É nesse chão que o trabalho imaterial deixa de ser uma fórmula de glossário. Ele não designa uma suposta fuga do trabalho para o reino etéreo das telas. Designa uma forma de exploração que alcança precisamente aquilo que parece mais humano e menos separável do trabalhador: linguagem, atenção, julgamento, cuidado, memória, comunicação e cooperação. A professora não entrega apenas aulas; ela mobiliza repertório, escuta o estudante que chega com fome ou exausto, interpreta silêncios, administra conflitos e produz condições para que uma turma possa aprender. A plataforma não cria essa inteligência coletiva. Ela a enquadra, a mede parcialmente e tenta submetê-la à sua lógica de registro.
A plataforma não ajuda apenas: ela reorganiza quem manda
Há uma ideologia muito eficiente na palavra ferramenta.
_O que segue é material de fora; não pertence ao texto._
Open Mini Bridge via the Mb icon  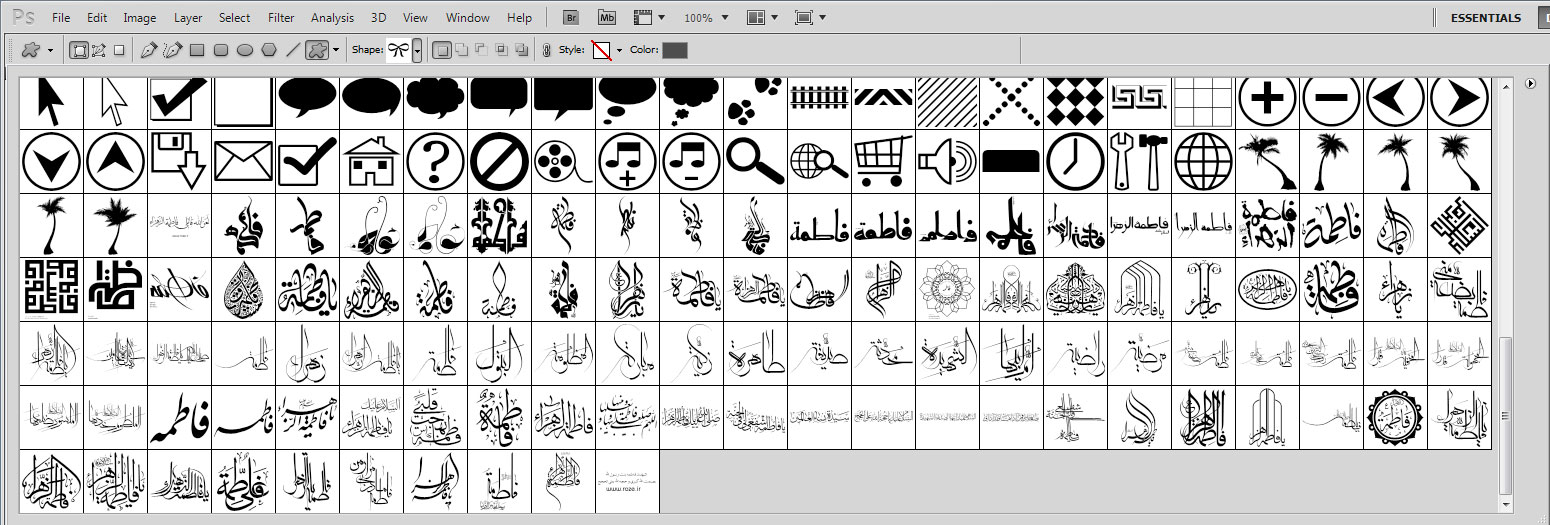tap(607, 18)
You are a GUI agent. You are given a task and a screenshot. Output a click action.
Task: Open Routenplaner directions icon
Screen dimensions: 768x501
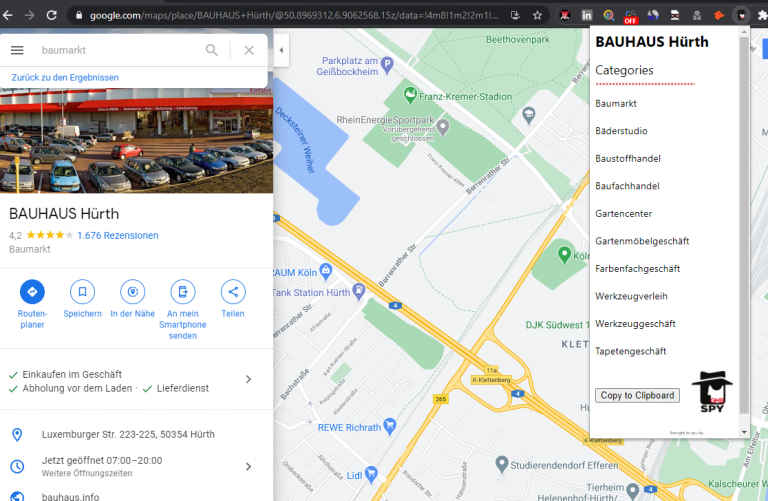pyautogui.click(x=32, y=292)
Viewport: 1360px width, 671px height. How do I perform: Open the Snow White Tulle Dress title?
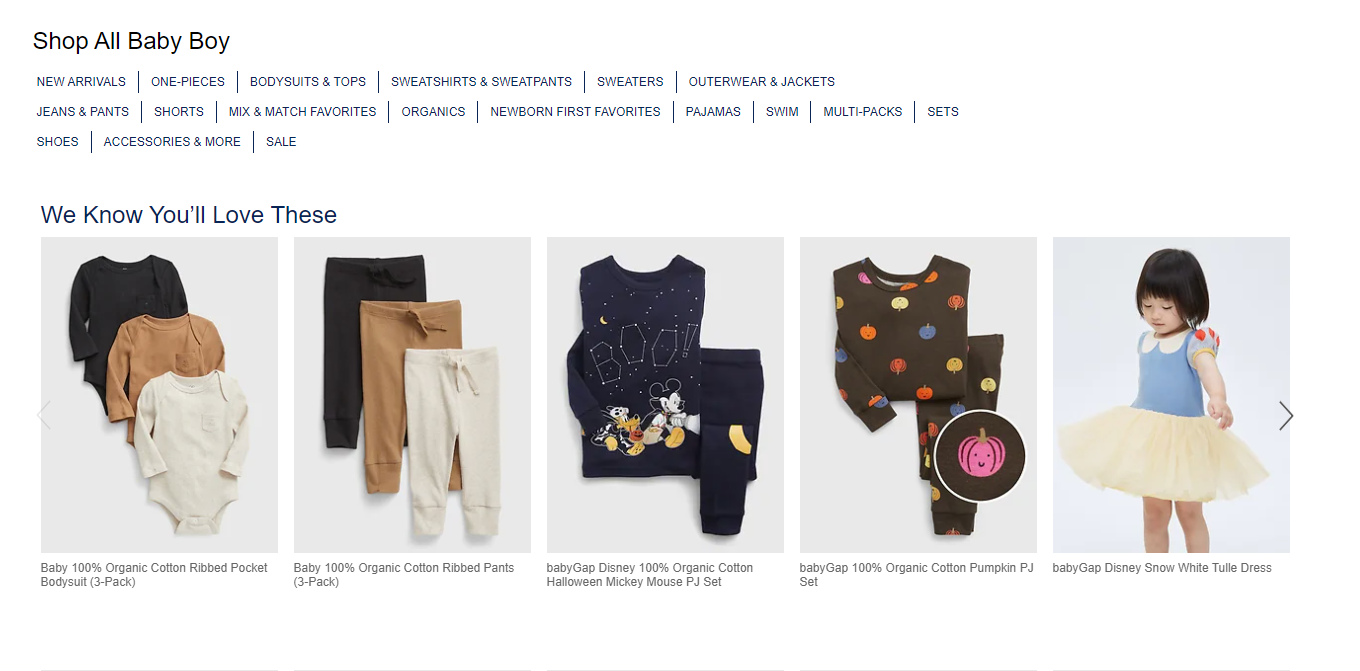[1162, 568]
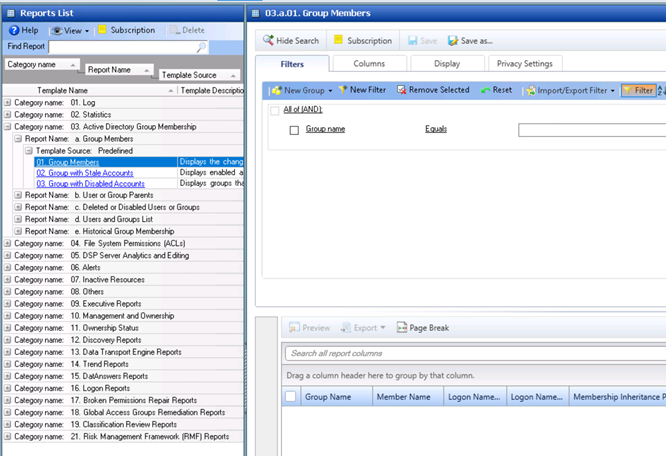Toggle the All of (AND) checkbox
The width and height of the screenshot is (666, 456).
(276, 110)
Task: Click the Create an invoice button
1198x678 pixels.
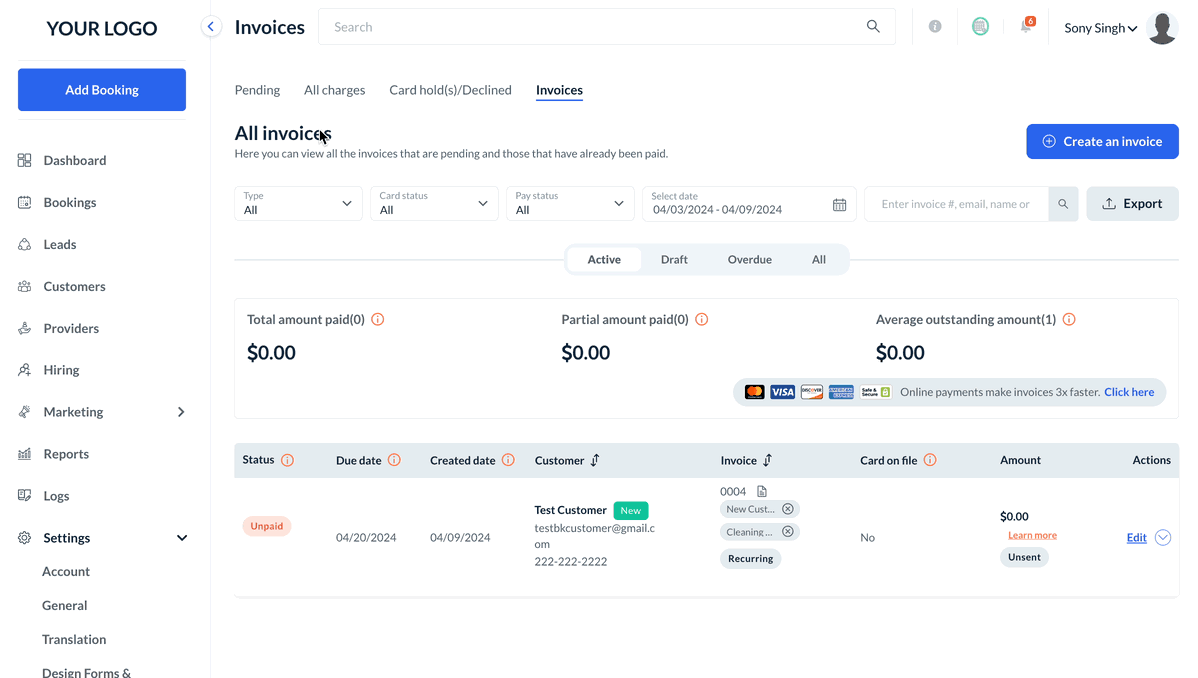Action: [1102, 142]

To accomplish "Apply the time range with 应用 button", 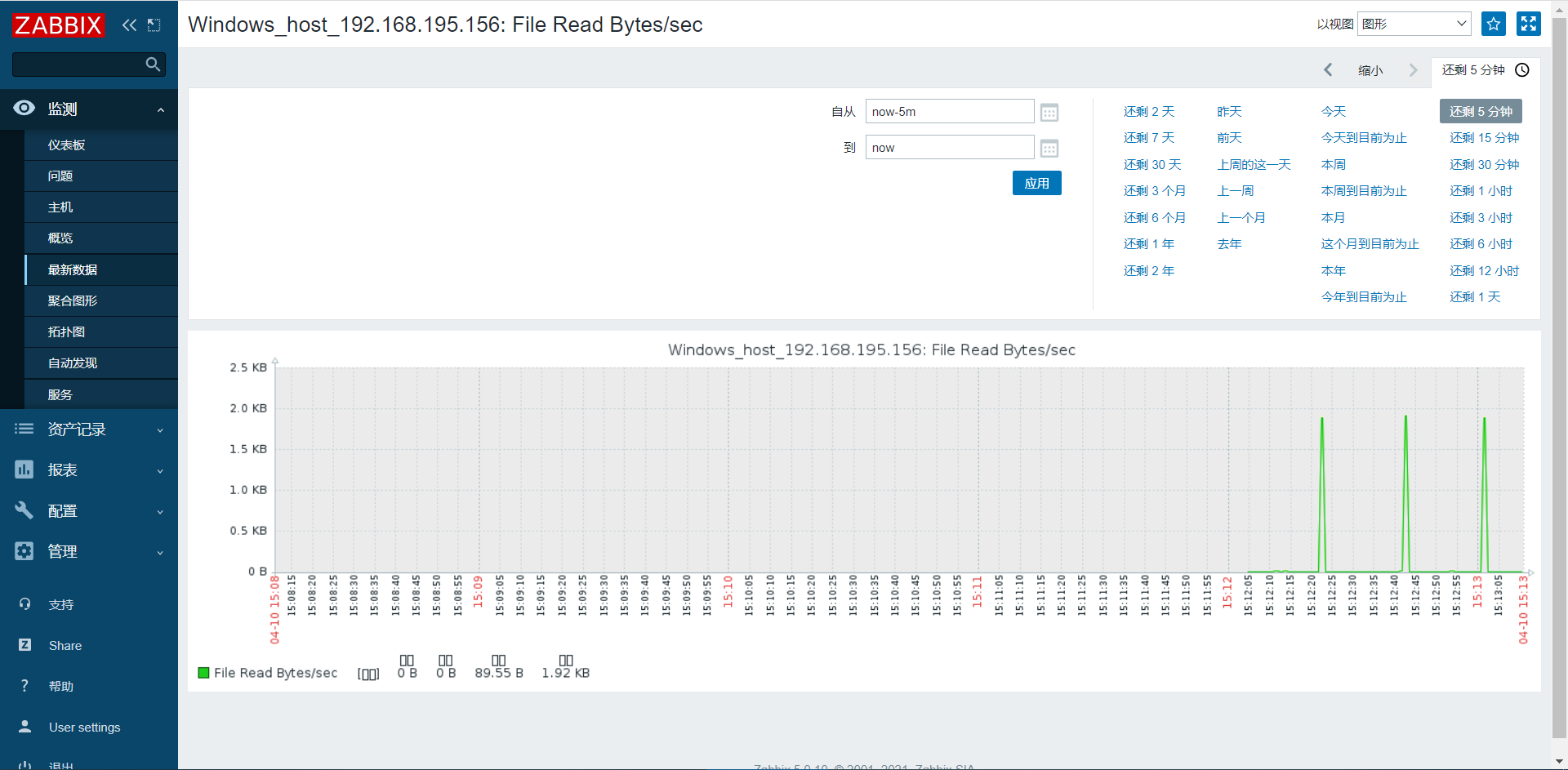I will [1036, 183].
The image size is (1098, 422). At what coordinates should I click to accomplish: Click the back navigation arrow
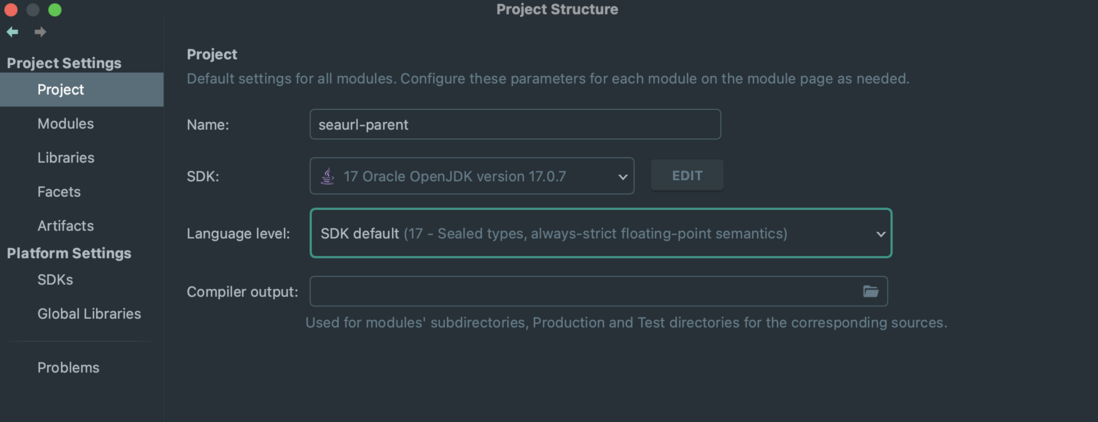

Ferramentas pareceriam neutras: um caderno, uma lousa, um aplicativo, todos seriam simples meios postos à disposição de fins decididos por pessoas. Mas a técnica, como advertia Heidegger, não é apenas um conjunto inofensivo de utensílios. Ela pode organizar o mundo como reserva disponível, como algo a ser calculado, ordenado e explorado. Na escola plataformizada, alunos aparecem como perfis, acessos, trilhas, pendências e desempenhos; professores, como operadores de fluxos que precisam ser comprovados na interface. O ensino é progressivamente traduzido naquilo que o sistema consegue pedir, registrar e comparar.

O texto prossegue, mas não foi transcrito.